RECORDED INFORMATION Block Start

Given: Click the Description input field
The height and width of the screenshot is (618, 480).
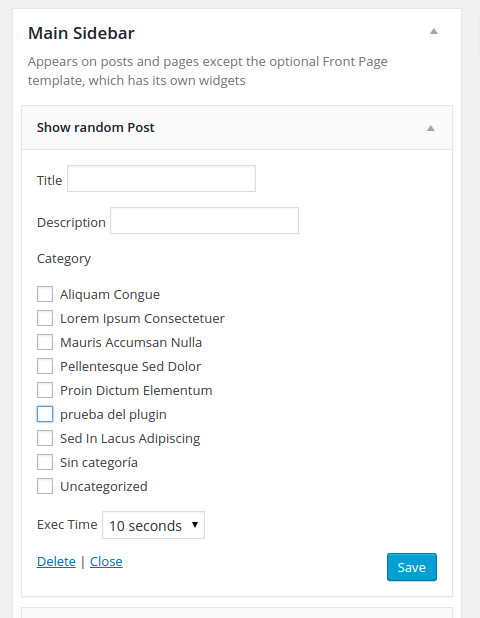Looking at the screenshot, I should pos(205,220).
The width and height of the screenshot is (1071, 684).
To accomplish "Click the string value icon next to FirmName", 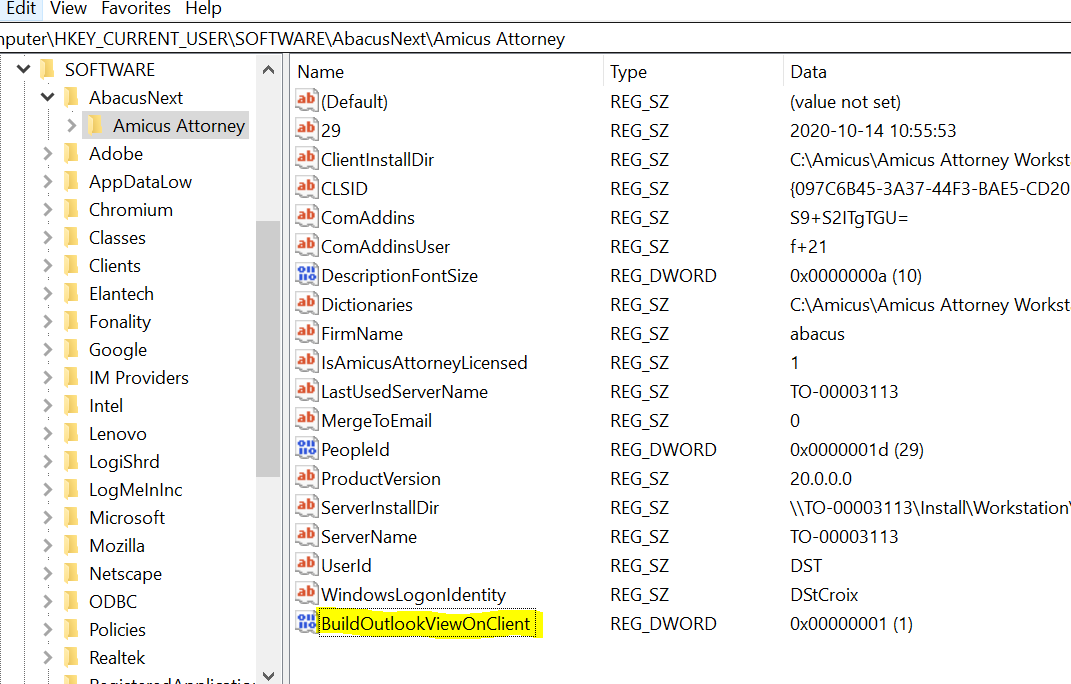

RECORDED INFORMATION Block End

_AIM OF THE TASK_: An exact copy of the entries, minus the pictures, is what to return.

_SOLUTION TO THE PROBLEM_:
Given: Click the Description input field
The height and width of the screenshot is (618, 480).
Looking at the screenshot, I should pos(205,220).
The width and height of the screenshot is (1071, 684).
To accomplish "Click the string value icon next to FirmName", 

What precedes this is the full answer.